# Croakers Croakers and more Croakers!



## ILOVECROAKER (Apr 23, 2012)

Town Creek is an excellent pier. Everyone should thank the owner when you see him.

Seemed to be a great day Saturday off fishing the Patuxent. The bait of choice b/w. I set up shop around 4:45. First rod went in the water and before I could reach to begin setting up the next Boom! Double banger of Croakers. One was 12 inch and the other 11inch. I knew it was going to be a great day after that. People beside me kept pulling the small rockfish near the pier. But you know if you cast a bit further you always hit that sweet spot. That's what I found until the bite turned off around 9:30 pm. I left away with 10 good size Croakers and random 2 perch.

Not sure where to post my pictures on the mobile so I guess I'll post them once I get to a computer if this doesn't comply with me.
Cheers fellas! :beer:


----------



## Thunderchild (Nov 29, 2010)

I know this is old but great catch. Where is Town Creek pier?


----------



## spydermn (Apr 26, 2009)

Thunderchild said:


> I know this is old but great catch. Where is Town Creek pier?


Town Creek Pier


----------



## supercast (May 17, 2006)

Every year at this time we have Croaker .Croaker thread and people get all worked up .too early for this guy's


----------



## bronzbck1 (Jun 13, 2007)

NC just past some new laws Croaker have to be 15" , spot 10" that's going to piss off the guys on the piers wanting spot heads.


----------



## pods (Sep 10, 2013)

bronzbck1 said:


> NC just past some new laws Croaker have to be 15" , spot 10" that's going to piss off the guys on the piers wanting spot heads.


Just checking the NCDEQ page and there is nothing on that.
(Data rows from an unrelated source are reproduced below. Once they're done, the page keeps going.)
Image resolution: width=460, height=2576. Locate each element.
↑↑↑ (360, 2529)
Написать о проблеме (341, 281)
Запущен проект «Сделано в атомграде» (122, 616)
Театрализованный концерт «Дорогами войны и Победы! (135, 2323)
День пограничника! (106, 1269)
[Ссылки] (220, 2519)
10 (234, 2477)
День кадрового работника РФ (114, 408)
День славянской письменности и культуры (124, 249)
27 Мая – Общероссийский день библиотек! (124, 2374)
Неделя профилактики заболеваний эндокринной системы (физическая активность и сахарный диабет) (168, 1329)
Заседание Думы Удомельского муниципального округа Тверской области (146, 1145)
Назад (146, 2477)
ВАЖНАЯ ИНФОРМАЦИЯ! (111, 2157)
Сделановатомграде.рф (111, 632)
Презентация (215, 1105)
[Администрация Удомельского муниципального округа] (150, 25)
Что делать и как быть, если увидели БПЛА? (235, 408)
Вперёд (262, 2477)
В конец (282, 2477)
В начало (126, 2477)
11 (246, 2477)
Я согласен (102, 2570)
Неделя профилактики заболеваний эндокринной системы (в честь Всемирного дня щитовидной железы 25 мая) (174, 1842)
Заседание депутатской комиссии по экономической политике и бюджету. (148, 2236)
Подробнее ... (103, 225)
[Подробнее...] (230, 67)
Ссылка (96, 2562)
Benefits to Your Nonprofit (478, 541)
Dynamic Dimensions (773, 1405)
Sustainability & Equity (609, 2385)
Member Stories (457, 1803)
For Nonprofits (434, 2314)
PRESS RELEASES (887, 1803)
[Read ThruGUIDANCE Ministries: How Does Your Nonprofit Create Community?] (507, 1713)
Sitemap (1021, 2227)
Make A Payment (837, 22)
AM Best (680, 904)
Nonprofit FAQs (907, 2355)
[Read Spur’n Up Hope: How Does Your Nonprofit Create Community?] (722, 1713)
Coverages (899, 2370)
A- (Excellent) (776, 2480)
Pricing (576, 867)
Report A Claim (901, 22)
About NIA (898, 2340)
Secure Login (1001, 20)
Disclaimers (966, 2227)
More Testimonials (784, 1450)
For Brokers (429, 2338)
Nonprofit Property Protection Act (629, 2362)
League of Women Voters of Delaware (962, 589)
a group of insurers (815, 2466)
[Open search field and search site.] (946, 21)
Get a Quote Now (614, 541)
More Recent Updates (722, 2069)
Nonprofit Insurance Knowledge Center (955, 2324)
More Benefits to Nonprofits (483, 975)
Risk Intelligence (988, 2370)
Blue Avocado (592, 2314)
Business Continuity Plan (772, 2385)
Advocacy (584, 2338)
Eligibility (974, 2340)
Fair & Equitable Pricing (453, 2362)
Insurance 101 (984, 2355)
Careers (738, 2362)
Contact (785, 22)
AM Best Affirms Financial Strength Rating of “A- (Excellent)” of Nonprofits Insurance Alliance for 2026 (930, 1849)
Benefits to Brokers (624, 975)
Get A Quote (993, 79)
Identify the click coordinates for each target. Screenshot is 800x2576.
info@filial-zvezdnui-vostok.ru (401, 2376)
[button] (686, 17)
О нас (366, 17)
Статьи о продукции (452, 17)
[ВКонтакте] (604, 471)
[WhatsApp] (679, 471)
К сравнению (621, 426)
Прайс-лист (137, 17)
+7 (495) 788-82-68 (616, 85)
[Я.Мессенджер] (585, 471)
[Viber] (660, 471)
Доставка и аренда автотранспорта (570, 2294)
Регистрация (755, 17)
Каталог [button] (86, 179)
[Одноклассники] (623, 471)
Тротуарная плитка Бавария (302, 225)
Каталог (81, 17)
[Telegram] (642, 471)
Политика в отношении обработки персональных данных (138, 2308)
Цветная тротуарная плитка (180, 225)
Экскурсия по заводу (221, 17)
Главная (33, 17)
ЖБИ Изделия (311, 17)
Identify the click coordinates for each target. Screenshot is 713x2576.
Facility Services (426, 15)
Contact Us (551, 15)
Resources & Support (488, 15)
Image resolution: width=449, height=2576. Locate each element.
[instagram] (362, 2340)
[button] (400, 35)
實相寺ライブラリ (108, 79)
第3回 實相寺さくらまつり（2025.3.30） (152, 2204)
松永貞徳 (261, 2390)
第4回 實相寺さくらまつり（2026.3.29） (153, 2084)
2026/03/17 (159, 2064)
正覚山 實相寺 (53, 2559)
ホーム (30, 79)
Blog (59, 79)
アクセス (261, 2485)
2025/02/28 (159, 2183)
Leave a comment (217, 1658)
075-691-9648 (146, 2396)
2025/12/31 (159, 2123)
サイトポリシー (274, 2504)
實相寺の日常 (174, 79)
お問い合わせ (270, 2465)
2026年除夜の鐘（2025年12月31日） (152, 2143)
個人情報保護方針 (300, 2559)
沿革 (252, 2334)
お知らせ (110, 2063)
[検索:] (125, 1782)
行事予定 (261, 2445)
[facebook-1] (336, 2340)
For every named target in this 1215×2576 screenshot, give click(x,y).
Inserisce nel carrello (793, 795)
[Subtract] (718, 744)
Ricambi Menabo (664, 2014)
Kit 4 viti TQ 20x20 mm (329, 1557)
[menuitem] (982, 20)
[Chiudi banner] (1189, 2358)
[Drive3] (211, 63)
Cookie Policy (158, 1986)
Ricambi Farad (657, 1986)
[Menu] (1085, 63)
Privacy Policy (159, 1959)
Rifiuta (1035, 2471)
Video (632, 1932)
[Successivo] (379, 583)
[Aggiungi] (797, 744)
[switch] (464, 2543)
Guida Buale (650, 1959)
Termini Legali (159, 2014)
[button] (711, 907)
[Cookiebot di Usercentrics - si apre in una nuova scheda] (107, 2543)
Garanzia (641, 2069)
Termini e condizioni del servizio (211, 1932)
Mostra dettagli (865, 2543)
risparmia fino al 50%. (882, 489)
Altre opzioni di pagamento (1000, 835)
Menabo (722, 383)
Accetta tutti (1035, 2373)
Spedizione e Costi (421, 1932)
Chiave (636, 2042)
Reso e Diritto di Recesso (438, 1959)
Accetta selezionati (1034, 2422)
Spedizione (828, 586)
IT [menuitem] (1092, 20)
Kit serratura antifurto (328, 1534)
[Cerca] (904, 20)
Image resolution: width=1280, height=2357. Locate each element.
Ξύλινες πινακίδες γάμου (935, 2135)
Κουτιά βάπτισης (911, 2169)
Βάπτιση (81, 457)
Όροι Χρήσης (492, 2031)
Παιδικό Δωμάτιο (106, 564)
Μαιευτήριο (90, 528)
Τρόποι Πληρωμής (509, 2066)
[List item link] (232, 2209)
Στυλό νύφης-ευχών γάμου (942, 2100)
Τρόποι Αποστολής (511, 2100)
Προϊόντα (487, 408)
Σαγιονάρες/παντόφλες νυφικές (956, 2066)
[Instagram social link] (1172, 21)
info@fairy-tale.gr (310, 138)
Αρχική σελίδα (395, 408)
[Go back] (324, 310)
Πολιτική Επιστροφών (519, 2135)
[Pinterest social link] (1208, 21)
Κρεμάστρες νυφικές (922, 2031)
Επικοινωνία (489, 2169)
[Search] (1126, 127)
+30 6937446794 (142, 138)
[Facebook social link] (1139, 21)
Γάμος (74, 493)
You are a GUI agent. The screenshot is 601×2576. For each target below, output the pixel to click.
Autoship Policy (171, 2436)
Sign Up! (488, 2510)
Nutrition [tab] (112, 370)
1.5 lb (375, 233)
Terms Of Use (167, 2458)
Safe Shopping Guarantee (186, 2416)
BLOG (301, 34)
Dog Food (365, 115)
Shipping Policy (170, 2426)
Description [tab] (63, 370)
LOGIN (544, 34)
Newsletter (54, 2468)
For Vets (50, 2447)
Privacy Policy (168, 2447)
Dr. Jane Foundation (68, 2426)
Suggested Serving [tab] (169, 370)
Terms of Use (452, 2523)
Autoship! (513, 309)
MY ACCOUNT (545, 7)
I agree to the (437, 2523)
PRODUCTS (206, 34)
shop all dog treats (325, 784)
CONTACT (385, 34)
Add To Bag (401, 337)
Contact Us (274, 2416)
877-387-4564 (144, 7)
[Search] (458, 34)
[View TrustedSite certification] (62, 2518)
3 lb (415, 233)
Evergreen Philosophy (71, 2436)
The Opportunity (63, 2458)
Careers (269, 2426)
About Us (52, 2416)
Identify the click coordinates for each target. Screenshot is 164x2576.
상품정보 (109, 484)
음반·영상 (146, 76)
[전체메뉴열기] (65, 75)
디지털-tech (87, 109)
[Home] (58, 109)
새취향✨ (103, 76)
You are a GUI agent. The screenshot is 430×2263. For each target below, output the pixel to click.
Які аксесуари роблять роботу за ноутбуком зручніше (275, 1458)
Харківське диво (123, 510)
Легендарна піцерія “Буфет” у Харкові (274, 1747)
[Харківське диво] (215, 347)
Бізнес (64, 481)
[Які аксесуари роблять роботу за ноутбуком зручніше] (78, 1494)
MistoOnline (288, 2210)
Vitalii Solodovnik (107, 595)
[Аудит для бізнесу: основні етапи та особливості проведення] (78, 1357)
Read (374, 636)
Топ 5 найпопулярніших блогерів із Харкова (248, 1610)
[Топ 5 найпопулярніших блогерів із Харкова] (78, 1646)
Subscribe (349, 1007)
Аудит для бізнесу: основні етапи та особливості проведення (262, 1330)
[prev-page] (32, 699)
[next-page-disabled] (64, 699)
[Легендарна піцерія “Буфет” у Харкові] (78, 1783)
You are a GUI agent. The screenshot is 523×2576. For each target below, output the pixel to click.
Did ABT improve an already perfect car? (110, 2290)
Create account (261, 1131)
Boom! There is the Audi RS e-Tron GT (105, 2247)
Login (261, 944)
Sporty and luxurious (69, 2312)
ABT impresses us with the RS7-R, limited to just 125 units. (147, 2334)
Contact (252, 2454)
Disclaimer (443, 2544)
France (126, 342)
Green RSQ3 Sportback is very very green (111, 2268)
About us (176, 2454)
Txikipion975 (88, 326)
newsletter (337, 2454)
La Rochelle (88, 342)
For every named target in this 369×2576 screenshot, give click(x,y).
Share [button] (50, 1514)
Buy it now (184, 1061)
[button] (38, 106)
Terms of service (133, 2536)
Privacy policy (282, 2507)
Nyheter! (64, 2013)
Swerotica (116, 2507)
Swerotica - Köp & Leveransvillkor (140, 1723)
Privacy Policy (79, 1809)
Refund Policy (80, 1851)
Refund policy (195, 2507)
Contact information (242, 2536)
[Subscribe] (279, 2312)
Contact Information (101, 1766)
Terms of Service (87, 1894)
Got a link?


----------



## CJS (Oct 2, 2006)

I looked at the minutes from the DENR meeting last week. There is a proposed rule related primarily to shrimp harvests and gear that describes the establishment of size limits on spot and croaker.

That writeup says 8" for spot and 10" for croaker. Not sure if that proposed rule will be finalized. I would think there would be a public comment period.


----------



## CJS (Oct 2, 2006)

http://portal.ncdenr.org/web/mf/02-2017-briefing-book

I saw the size limit references in the Issues and Reports link. I am not smart enough to understand the workings of the rulemaking process. Someone else can explain that hopefully.


----------



## bronzbck1 (Jun 13, 2007)

That is what I'm talking about. Marine fisheries was against it but the board voted 7-3 for and. There are a bunch of rules down in the end of the thing. Big mistake making it a Fish Sanctuary the SEC wont stop there just like the birds!


----------



## pods (Sep 10, 2013)

Thanks everyone. Good links to see what they have in the planning stages. Sucks that now there may now be a size limit for spot and croaker due to the bycatch of the shrimp trawlers. Not to get into the com versus recs debate, but anyone who has seen a shrimp bycatch video realizes something is wrong.
I don't fish for spot, but I can see how that 8 inch minimum is going to piss off a lot of people come time for the spot run!
And a 9 inch croaker is a nice bait for blacktips. sigh

I found the reference by searching document:
"Establish Size Limits for the Possession of Spot and Atlantic Croaker.
A size limit will supplement efforts in the commercial fishery to reduce bycatch, preserve
habitat, and protect sensitive juvenile finfish populations. Currently, no size limits exist for the
possession of Atlantic croaker or spot in North Carolina waters.89 To allow these species to
grow to full maturity and spawn at least once, the Federation recommends establishing size
limits for spot and Atlantic croaker for the recreational fishery. Specifically, the Federation
proposes an 8 inch size limit for the harvest of spot and a 10 inch size limit for the harvest of
Atlantic croaker"

Bottom of page 13 on the "issues and reports" pdf.


----------